● Task item A: Copy the essay on fairness word for word, from "I was actually" up to and including "what they can’t.".
● Task item B: Decide whether each statement agrees with the essay on fairness, answering yes or no and quoting the words of the essay that settle it: (i) The writer's father died when the writer was five years old. (ii) The writer's family rented the home they lived in. (iii) The essay calls material riches particularly important.

● Text shown:
****************************************

The Osteens Are An Antidote To Oppressive Realism

Life might be nicer if everything was fair all the time. If it were, however, life wouldn’t be a challenge. We’d all probably end up bored.

If everything for everyone was fair, we wouldn’t ever need to feel guilty. We wouldn’t have more than someone else. We wouldn’t have less. We wouldn’t have to think about sharing; there might not even be a word for the concept. If someone else screwed up, it would be their fault. We’d bear no responsibility.

Of course, there’d be no free will because we’d somehow be barred from making the wrong decision. Mistakes result in inequality and that results in unfairness.

We wouldn’t have to pay attention. We’d concentrate only on our own affairs and what we wanted to care about.

Not having to pay attention to others and what’s around us would free us from many obligations.

Everyone knows some unfairness

I grew up with one parent. Our income was below the poverty level. My father died when I was five years old. I was an only child. I acutely felt all kinds of disadvantages when I was growing up.

On paper, yes, it really sucked.

Yet, as I grew into adulthood, I realized I had it better than others in different ways, even people coming from families where their income absolutely dwarfed ours.

As I gained maturity, I gained the realization of my advantages.

For one thing, my mom loved me. She did her best. For another thing, we owned our own home. Nobody in my life was a drug addict or alcoholic. My mom also ignited within me a love of reading. That’s a hugely valuable gift you can give to a child.

I was actually rich in intangible ways growing up.

While material riches are meaningful, they’re not particularly important. You can’t quantify some forms of riches because they’re intangible. Cataloging material advantages and disadvantages and what is and isn’t fair is complicated because of these intangibles. Your list risks being meaningless without true advantages and disadvantages in areas like love, good values, friends, and family.

If you want to help people the most you can, show and teach them how to be resilient. Give them hope. Introduce skills to them. Support them as they use their creativity as they solve their problems and use yours to help them see what they can’t.

****************************************

● Supplied data:
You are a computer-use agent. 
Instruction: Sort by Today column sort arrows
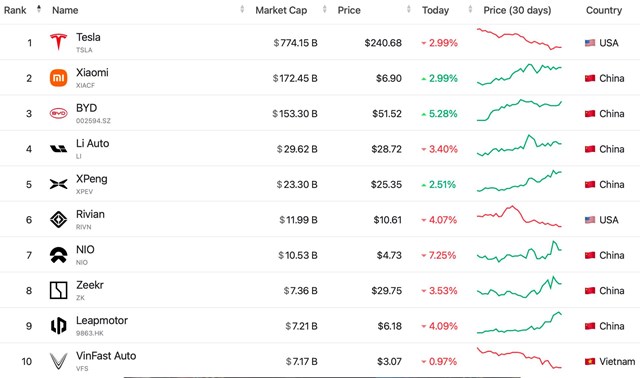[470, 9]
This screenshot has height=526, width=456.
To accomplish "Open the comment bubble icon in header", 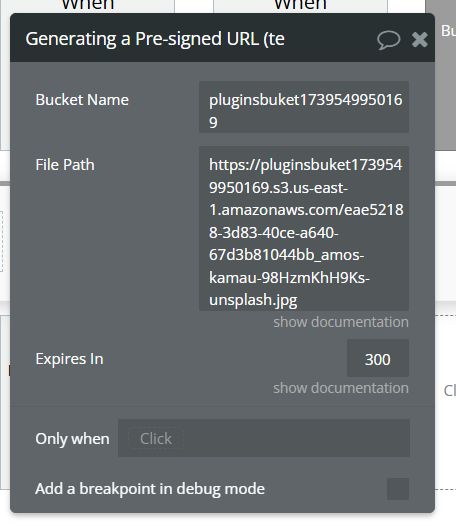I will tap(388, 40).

****************************************

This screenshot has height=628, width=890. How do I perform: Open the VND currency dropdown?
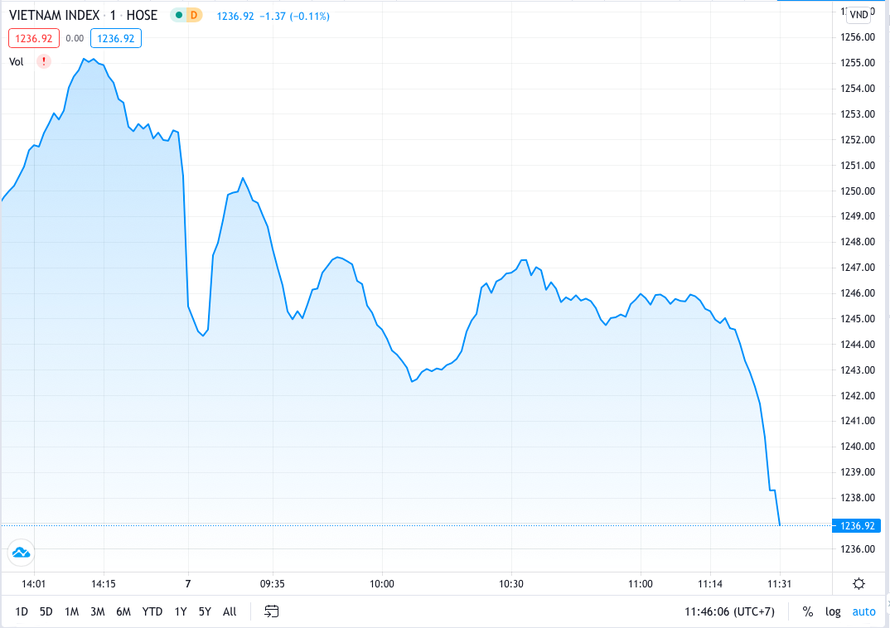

****************************************

● Exercise result A:
I was actually rich in intangible ways growing up.

While material riches are meaningful, they’re not particularly important. You can’t quantify some forms of riches because they’re intangible. Cataloging material advantages and disadvantages and what is and isn’t fair is complicated because of these intangibles. Your list risks being meaningless without true advantages and disadvantages in areas like love, good values, friends, and family.

If you want to help people the most you can, show and teach them how to be resilient. Give them hope. Introduce skills to them. Support them as they use their creativity as they solve their problems and use yours to help them see what they can’t.

● Exercise result B:
(i) Yes: "My father died when I was five years old."
(ii) No: "For another thing, we owned our own home."
(iii) No: "While material riches are meaningful, they’re not particularly important."